In this iPod generation where ‘friend’ has become a verb and change moves at lightening pace, it is refreshing to see that here at camp friends are still made the old fashioned way – by being together, talking with one another, playing together, learning and praying as a community. GFC is a place where meaningful relationships with each other and Judaism take root.
A favorite time of my day is when I am with a group campers for their bunk activity, limmud or shiur (educational programs). Not only do I get to know the campers and counselors during these times designed for creative learning and discussion, but I watch them get to know each other and themselves. These moments are sacred. They learn together how to live Jewishly or apply lessons from a text to their lives, how to work together as a team, or discuss the meaning of a particular prayer or song. Often, conversation trails a little off topic and I hear about the exciting or challenging things that happened during the day from both camper and staff. I see the excitement and curiosity as they listen to the Israeli staff share stories about their lives in Israel, connecting yet another generation to the country and people of Israel. I watch the campers and counselors interact with each other, forming relationships that will inspire them for years to come. All of this happens without technology. Without Facebook. Without texting. It happens through good ol’ fashioned conversation.

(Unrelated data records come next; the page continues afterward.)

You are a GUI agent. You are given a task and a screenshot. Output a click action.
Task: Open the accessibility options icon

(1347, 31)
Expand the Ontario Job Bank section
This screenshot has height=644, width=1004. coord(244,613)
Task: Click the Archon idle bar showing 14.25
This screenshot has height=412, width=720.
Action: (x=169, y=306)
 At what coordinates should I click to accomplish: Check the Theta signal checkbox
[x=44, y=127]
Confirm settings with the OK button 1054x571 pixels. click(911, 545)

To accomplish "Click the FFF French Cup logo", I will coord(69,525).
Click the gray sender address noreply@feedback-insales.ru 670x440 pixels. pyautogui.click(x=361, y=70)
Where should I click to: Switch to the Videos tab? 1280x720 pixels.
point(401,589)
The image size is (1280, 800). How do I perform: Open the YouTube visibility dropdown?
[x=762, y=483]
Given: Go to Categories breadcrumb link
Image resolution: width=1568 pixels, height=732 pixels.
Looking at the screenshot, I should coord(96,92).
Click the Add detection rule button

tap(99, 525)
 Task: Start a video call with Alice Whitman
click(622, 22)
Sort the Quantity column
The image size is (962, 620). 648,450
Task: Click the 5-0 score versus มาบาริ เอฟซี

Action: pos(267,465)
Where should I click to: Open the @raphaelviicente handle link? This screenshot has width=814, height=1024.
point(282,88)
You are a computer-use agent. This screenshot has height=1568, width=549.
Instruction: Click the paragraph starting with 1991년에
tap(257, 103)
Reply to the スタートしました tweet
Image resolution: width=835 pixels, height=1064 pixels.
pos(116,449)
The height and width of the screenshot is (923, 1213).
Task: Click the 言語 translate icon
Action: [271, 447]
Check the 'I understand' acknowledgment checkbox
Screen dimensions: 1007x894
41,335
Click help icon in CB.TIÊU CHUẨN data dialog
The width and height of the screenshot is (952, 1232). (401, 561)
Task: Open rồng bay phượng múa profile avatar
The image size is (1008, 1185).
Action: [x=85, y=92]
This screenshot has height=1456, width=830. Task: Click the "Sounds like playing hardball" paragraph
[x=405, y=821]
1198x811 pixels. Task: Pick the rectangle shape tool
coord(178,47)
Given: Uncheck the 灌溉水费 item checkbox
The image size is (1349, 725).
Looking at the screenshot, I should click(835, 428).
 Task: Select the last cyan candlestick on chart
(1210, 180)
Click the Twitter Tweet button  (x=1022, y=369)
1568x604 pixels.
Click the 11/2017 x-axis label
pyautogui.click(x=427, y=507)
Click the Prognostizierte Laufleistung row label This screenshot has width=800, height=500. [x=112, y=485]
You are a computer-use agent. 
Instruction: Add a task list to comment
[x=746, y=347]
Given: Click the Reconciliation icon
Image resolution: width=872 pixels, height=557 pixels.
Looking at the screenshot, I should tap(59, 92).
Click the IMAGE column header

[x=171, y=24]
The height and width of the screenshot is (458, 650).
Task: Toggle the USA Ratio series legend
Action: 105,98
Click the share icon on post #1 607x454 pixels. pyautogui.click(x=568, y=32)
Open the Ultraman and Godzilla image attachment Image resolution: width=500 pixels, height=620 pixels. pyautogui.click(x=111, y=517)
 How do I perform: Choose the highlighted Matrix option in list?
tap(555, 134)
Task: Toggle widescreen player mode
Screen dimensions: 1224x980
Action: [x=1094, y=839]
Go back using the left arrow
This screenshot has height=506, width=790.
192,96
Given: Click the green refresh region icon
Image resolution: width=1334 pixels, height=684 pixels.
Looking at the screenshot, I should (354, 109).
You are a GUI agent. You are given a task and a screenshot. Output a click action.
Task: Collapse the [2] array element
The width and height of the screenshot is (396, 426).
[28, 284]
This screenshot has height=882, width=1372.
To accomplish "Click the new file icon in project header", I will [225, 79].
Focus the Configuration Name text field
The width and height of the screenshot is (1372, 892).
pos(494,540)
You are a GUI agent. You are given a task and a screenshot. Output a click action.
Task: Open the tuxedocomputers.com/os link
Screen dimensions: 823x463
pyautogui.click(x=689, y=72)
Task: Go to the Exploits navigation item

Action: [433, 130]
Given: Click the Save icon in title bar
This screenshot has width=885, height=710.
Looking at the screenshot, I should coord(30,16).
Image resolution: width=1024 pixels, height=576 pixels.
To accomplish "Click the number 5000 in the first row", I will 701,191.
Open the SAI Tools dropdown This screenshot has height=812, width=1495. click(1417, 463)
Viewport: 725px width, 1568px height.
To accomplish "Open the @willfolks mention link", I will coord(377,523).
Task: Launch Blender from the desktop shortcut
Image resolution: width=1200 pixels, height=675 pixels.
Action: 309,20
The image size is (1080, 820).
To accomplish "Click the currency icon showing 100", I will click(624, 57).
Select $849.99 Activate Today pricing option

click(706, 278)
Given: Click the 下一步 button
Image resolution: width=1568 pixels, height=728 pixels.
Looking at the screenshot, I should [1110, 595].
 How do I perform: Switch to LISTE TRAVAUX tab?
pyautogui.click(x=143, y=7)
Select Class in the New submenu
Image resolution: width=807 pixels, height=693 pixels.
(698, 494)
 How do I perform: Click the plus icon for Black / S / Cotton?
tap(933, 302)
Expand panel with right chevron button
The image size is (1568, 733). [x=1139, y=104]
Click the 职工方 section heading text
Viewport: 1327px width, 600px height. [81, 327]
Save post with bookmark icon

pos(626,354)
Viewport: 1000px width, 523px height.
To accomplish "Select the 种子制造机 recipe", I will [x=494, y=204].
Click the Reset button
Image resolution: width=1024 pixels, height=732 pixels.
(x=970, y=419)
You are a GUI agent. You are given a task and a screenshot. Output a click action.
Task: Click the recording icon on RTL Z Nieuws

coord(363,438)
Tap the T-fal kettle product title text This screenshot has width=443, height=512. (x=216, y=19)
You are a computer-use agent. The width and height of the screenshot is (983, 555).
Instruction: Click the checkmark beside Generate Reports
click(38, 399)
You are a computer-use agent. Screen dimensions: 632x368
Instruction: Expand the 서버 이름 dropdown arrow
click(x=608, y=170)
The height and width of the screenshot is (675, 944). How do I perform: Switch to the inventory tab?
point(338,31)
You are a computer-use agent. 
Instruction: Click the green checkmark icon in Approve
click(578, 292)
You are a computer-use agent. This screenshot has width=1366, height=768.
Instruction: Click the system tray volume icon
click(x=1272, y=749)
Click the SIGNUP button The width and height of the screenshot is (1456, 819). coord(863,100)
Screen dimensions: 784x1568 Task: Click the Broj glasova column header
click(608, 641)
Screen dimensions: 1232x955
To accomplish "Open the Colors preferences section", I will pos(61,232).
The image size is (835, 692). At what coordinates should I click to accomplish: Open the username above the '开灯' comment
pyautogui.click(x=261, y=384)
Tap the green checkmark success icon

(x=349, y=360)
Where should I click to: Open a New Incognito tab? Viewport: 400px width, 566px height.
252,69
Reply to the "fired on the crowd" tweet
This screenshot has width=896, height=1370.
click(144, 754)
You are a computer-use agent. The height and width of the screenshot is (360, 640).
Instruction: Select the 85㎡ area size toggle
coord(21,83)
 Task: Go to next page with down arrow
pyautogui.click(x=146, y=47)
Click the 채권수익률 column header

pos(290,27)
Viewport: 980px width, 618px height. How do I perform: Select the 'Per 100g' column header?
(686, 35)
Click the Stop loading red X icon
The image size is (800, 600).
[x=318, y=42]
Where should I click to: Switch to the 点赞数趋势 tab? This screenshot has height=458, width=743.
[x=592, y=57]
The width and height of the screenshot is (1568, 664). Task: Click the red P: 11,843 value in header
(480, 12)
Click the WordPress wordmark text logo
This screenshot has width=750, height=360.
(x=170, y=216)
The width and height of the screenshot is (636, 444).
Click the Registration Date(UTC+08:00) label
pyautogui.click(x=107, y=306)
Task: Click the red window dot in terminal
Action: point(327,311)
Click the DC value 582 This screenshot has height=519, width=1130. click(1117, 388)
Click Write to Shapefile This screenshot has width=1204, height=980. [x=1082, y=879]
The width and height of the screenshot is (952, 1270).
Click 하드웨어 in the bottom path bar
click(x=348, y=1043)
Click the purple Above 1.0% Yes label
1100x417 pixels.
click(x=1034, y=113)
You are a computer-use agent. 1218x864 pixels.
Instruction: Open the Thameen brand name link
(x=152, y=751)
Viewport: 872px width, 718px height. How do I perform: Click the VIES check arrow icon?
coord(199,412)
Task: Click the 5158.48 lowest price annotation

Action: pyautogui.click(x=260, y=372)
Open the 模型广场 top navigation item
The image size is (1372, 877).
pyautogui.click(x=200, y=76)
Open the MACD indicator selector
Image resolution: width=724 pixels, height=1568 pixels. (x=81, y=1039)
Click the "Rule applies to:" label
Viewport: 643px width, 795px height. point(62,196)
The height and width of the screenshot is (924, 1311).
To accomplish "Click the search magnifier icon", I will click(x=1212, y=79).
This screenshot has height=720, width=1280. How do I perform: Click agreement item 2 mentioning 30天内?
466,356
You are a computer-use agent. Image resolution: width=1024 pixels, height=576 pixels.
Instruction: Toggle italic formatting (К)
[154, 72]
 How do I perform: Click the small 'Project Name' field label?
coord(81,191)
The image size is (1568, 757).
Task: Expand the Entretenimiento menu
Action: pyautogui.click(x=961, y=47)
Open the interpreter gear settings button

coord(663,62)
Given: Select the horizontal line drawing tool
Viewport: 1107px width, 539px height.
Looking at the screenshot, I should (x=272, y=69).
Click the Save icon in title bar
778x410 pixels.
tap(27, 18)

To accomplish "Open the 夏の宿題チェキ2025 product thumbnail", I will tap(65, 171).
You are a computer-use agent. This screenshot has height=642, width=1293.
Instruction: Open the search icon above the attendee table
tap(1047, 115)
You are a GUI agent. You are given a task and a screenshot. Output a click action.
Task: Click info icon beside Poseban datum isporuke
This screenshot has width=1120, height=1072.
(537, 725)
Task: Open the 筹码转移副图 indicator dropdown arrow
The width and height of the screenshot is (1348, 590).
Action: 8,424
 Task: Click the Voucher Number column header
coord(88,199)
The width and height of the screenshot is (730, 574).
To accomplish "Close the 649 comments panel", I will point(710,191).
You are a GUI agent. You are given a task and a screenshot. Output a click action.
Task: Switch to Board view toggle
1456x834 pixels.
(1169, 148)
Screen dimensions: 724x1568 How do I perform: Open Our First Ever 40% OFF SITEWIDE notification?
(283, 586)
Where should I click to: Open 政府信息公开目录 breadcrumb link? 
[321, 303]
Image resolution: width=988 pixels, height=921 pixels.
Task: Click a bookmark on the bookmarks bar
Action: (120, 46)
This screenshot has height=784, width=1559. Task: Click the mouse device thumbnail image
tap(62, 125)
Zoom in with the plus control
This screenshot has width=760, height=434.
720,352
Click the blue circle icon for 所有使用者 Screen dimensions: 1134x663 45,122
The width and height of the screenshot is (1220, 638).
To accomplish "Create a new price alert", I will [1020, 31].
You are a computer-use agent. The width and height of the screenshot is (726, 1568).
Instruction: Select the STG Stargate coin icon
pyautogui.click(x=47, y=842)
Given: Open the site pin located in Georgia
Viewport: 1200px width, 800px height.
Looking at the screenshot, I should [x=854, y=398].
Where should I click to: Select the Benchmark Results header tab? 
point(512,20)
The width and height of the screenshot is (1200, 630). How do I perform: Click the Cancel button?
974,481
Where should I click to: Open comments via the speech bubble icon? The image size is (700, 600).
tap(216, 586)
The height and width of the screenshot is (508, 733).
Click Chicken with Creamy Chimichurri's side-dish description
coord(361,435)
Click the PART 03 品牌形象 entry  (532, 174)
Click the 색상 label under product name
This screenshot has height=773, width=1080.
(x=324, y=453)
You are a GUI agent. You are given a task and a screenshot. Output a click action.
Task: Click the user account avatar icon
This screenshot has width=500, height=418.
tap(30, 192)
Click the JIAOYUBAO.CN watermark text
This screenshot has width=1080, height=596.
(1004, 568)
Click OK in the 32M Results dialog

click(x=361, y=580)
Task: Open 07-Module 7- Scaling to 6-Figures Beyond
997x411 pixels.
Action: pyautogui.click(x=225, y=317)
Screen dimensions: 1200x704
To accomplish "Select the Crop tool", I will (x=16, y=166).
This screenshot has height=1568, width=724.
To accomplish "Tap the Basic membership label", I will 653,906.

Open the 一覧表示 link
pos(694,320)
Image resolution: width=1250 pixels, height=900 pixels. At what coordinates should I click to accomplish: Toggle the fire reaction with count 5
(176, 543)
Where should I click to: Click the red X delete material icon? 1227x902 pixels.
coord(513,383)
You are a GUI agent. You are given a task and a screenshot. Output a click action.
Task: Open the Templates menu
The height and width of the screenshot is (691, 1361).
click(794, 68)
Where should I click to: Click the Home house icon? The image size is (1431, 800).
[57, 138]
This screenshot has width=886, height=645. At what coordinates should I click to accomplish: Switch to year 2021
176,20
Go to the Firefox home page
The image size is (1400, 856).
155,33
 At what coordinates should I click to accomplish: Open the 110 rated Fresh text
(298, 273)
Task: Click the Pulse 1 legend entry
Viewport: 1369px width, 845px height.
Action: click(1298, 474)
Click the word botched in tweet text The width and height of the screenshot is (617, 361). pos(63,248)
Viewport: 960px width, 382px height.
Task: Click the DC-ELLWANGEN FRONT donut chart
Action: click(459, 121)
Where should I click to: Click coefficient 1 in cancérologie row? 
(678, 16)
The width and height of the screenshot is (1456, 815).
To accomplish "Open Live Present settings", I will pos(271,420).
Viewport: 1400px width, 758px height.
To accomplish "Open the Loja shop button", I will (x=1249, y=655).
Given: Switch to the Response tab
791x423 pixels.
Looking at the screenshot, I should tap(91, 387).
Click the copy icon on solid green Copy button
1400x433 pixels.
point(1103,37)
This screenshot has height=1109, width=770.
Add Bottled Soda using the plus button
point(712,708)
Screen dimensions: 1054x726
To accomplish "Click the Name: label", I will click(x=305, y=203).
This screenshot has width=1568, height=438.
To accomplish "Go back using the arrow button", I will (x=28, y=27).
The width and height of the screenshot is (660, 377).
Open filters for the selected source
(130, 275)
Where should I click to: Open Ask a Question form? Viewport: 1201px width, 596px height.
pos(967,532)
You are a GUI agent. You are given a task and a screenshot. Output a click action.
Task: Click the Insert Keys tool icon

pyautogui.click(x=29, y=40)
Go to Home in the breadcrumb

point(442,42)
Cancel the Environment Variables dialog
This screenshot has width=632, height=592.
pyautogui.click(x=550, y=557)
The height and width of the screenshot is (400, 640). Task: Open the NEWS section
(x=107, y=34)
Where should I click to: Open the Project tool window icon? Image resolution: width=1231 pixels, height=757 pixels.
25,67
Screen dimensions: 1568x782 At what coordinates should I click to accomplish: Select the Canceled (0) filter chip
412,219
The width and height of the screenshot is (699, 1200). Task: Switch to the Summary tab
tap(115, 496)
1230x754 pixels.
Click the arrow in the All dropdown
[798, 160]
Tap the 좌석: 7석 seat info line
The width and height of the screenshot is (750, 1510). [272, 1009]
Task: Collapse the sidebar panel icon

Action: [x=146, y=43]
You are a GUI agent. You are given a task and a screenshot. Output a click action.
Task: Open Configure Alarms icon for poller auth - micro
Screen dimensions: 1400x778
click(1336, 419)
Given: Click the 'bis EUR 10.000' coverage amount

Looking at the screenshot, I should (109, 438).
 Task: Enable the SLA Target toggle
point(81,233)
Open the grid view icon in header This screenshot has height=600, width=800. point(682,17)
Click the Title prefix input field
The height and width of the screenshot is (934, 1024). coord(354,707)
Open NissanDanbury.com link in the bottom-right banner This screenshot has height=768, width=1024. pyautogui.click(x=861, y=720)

As I write this, the campers are busy doing “Shabbat prep” – making our camp pretty and clean for Shabbat. In a few hours, we will all be dressed in white, singing Shabbat Songs as we take the traditional Shabbat stroll through camp together – as a community – to dinner. After dinner, our voices will join in what is sure to be the best song session of the week and then we will walk together to the Beit K’nesset for Shabbat services. As we enter the Beit K’nesset, the sun will be dipping below the hills behind Lake Jake providing us another breathtaking camp sunset. What a perfect way to end a week spent reconnecting with old friends, learning together, and creating new friendships and experiences to take with us on our Jewish journeys.
It is good to be home.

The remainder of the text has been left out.